目的：聚乙二醇修饰（PEGylation）是指通过某种化学反应将大分子聚乙二醇（polyethylene glycol，PEG）以共价键的形式结合到蛋白质表面氨基酸残基，以达到保护蛋白质表面不发生蛋白水解降解和蛋白聚集，从而提高功能蛋白质的药代动力学和体内稳定性。然而，目前的聚乙二醇修饰方法通常会由于大分子聚乙二醇的空间位阻效应阻碍其与靶点的结合，从而导致聚乙二醇化产物的生物学活性显著降低。从根本上来说，这是由于没有基于蛋白结构来选择保持最佳的聚乙二醇修饰位点。在本研究中，我们基于FGF2-FGFR1-肝素复合物结构选择性的进行了位点特异性聚乙二醇修饰，并结合结构表征、细胞活性和蛋白质功能的分析，以该蛋白为模型蛋白阐述聚乙二醇修饰位点选择的原则和方法，为蛋白类药物的聚乙二醇修饰提供一定的理论指导。

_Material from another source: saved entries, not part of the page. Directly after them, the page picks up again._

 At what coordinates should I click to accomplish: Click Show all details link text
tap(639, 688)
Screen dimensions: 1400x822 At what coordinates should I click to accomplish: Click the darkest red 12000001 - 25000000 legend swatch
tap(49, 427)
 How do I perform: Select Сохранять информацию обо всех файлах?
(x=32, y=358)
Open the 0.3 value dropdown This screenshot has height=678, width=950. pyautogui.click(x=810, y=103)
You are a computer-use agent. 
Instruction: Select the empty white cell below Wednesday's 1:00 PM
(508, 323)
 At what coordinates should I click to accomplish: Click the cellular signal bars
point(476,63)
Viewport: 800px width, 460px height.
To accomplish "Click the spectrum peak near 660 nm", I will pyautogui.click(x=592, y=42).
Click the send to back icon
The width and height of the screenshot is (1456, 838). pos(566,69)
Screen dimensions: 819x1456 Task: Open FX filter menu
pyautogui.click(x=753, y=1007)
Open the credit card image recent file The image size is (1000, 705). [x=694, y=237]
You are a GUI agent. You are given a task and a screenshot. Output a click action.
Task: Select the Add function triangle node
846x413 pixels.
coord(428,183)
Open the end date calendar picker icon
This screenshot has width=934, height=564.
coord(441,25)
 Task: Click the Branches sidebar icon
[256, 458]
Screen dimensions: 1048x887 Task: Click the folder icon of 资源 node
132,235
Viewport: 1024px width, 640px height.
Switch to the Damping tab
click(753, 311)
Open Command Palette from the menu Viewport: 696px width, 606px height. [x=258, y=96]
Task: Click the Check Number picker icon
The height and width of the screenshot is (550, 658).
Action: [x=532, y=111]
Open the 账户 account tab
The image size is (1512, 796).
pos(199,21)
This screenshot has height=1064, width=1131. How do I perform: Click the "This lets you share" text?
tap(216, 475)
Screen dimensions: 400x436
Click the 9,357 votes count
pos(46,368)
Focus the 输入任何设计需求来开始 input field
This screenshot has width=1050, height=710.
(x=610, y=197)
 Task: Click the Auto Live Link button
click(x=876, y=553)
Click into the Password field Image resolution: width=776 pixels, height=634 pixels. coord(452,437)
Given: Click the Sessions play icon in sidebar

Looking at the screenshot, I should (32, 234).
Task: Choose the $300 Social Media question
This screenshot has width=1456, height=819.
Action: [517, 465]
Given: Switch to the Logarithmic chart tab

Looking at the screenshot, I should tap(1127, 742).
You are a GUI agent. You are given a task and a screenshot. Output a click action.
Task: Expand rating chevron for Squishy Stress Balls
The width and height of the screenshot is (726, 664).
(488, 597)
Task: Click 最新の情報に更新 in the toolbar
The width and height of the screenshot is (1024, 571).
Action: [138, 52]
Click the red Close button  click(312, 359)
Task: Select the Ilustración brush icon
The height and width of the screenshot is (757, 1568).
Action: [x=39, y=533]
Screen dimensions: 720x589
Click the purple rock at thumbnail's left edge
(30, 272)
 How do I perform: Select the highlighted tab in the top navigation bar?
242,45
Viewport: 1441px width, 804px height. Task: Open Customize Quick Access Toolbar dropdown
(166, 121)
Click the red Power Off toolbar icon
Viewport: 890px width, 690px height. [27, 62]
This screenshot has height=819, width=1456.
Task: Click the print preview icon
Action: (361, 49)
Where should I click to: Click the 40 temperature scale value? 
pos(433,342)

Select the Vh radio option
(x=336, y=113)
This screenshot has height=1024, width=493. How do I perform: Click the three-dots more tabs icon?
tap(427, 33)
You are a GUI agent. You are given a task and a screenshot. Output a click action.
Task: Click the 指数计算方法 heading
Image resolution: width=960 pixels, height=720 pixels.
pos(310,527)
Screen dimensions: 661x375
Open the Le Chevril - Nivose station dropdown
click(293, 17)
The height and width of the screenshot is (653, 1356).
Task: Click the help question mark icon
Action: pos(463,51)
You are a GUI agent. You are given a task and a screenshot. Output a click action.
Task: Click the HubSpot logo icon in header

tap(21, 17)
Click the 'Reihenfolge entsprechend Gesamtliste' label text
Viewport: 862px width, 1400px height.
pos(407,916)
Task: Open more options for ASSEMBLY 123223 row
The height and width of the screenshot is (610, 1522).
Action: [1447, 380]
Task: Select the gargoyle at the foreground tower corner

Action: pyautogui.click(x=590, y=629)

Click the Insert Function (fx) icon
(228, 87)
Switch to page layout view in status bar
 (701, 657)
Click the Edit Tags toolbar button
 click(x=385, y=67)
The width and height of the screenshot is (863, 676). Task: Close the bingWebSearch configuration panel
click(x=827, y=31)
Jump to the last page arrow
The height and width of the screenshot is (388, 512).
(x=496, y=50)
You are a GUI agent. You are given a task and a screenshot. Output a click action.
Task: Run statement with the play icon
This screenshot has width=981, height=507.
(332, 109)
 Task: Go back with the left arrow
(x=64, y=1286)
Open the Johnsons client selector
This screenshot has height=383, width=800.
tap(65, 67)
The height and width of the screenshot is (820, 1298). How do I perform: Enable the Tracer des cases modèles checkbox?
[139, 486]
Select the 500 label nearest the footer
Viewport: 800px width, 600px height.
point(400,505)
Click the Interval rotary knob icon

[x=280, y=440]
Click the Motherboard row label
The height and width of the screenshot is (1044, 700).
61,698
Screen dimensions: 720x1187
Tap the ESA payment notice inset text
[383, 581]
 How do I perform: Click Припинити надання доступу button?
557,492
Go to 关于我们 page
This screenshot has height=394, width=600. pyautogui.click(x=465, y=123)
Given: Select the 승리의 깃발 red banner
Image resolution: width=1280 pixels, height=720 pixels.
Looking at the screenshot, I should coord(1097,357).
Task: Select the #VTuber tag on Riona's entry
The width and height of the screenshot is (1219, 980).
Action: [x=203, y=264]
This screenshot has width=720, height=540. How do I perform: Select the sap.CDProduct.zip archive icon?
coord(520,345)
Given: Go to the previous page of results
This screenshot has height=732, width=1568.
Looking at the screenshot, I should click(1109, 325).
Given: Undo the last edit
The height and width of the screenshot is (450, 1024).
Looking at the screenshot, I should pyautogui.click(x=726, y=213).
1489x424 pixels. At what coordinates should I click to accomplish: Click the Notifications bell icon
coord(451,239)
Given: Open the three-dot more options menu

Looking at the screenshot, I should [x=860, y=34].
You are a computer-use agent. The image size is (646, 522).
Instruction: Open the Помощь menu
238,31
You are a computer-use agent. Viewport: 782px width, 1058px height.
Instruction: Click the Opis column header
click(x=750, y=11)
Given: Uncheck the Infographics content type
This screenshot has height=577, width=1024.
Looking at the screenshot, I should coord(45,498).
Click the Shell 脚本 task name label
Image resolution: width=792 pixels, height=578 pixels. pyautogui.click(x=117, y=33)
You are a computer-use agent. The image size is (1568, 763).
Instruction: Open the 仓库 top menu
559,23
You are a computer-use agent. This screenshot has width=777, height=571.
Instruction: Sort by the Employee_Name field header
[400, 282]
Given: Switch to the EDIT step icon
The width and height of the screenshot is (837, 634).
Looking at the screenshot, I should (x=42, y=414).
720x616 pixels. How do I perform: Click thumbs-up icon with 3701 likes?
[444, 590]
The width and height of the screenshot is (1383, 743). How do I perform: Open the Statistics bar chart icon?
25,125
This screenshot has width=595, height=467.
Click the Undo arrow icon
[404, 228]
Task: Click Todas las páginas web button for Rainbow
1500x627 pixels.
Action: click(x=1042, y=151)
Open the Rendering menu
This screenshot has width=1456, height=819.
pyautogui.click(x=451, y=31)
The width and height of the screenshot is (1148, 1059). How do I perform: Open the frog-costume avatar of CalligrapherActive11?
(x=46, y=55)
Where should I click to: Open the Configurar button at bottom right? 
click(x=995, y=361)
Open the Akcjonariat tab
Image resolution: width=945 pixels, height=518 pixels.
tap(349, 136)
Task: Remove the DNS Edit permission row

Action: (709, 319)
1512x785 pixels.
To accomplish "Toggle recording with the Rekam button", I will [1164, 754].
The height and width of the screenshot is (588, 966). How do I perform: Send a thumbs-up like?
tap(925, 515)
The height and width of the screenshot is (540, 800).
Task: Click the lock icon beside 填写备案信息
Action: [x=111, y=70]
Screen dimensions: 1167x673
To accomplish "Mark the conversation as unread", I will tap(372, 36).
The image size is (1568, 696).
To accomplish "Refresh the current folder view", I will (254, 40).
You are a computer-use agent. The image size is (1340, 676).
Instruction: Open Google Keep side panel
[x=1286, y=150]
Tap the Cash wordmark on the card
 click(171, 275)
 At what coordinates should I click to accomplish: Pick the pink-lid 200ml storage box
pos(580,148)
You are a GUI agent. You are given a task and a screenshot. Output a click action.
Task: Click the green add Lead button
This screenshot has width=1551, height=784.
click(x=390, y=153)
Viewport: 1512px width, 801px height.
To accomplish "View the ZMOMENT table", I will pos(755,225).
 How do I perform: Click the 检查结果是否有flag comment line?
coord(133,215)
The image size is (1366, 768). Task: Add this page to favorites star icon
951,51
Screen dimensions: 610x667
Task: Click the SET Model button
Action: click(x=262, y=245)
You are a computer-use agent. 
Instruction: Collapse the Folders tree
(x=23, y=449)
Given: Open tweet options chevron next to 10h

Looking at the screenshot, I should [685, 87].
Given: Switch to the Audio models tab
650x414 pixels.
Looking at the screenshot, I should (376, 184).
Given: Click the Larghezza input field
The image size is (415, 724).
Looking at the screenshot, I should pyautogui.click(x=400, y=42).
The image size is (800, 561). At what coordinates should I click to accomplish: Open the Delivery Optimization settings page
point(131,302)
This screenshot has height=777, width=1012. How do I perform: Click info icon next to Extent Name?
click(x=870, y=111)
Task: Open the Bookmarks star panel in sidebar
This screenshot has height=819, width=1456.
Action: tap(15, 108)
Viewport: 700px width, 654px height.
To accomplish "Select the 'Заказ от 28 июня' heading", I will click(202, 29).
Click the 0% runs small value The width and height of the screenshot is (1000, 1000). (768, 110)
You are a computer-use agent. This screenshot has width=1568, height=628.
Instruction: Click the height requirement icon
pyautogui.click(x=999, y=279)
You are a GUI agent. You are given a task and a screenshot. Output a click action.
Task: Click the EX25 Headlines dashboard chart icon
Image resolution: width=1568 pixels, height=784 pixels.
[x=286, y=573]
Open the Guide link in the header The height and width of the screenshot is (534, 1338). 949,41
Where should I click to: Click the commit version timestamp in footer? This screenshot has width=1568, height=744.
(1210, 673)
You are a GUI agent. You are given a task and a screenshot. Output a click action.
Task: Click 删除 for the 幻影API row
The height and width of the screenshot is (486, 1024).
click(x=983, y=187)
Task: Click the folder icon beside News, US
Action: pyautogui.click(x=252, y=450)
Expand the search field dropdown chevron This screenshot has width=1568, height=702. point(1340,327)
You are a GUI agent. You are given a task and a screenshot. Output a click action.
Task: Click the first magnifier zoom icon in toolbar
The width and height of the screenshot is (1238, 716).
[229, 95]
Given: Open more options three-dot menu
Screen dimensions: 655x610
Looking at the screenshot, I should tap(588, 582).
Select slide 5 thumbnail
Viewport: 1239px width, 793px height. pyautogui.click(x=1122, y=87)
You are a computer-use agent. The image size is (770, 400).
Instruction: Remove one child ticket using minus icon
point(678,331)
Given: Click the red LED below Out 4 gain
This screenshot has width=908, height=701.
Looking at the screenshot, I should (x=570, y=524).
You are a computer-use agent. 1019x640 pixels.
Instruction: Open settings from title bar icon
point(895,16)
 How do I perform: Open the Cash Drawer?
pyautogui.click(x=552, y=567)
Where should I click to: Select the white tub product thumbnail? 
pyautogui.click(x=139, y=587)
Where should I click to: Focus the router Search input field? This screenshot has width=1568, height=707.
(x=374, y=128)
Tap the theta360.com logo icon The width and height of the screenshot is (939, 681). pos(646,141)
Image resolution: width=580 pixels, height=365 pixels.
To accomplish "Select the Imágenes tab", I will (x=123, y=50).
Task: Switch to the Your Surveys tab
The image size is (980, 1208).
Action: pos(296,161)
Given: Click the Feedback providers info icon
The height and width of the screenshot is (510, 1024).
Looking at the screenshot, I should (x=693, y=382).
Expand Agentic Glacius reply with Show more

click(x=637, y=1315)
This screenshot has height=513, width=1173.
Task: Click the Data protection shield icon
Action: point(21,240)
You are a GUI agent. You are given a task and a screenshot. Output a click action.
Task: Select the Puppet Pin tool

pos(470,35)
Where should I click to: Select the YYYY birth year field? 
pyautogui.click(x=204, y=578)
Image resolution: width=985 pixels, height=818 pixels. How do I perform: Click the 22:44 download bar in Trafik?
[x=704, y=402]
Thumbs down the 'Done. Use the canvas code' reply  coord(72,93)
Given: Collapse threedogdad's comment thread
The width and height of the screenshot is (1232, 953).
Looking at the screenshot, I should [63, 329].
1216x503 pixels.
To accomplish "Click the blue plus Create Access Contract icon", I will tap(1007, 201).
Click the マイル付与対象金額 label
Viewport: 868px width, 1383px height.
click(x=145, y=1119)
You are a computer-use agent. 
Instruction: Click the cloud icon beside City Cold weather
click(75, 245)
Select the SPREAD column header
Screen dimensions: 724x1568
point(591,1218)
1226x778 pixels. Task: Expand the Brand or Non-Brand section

　　方法：（1）FGF2突变体的设计与制备：通过分析FGF2-FGFR-肝素三元复合物的晶体结构在FGF2的表面选择四个典型的氨基酸作为聚乙二醇修饰位点，即将野生型FGF2蛋白表面的半胱氨酸用丝氨酸取代得到FGF2C78S/C96S，后引入单一半胱氨酸得到FGF227C（受体结合区）、FGF278C（远离结合区位点）、FGF296C（远离结合区位点）和FGF2129C（肝素结合区）；将表达载体转化到BL21（DE3）感受态细胞中，置于添加有氨苄霉素的LB培养基中37℃、200rpm摇床培养，加入1mM异丙基-β-D-硫代吡喃半乳糖苷（IPTG）诱导表达4小时，变性凝胶电泳（SDS-PAGE）验证蛋白是否成功表达。收集菌体并采用超声波破碎，细菌悬液在4℃下12000rpm离心30min，收集上清液，利用FGF2与肝素的特异性亲和力，经肝素结合色谱柱结合，Superdex7510/300凝胶层析色谱柱分析纯化并利用SDS-PAGE鉴定。（2）聚乙二醇化FGF2突变体的制备和分离纯化：将单氧基聚乙二醇马来酰亚胺（mPEG-MAL）与FGF2突变体特定摩尔比混合，于4℃下反应1小时，SDS-PAGE电泳确认PEG修饰效率，再经肝素亲和色谱柱纯化除去未修饰结合的mPEG-MAL，最后利用圆二色谱和飞行质谱对PEG化蛋白的二级结构和分子量进行表征。（3）对比FGF2突变体在聚乙二醇修饰前后肝素或受体结合能力的差异：通过表面离子体共振（Surface plasmon resonance，SPR）技术对比FGF2C78S/C96S和PEG化FGF2突变体与受体FGFR及肝素的亲和能力。（4）促细胞增殖活性的对比：采用MTT法分析FGF2C78S/C96S和PEG化FGF2突变体对NIH-3T3细胞系的促增殖活性以及激活下游信号强度的差异。（5）蛋白抗酶解力的分析：采用SDS-PAGE结合蛋白酶解实验测定FGF2C78S/C96S和PEG化FGF2突变体抗酶解力差异。（6）体内稳定性评估：在SD大鼠中尾静脉注射FGF2C78S/C96S和PEG化FGF2突变体，不同时间点取血后通过酶联免疫吸附法（enzyme linked immunosorbent assay,ELISA）测定药代动力学曲线和药代动力学参数。（7）对外伤性脑损伤（Traumatic brain injuries，TBI）所致神经功能缺损的保护作用评价：设置小鼠创伤性脑损伤TBI模型，通过小鼠行为学测定、伊文思蓝染色和脑部切片染色，比较FGF2C78S/C96S和PEG化FGF2各突变体对TBI小鼠模型的保护作用。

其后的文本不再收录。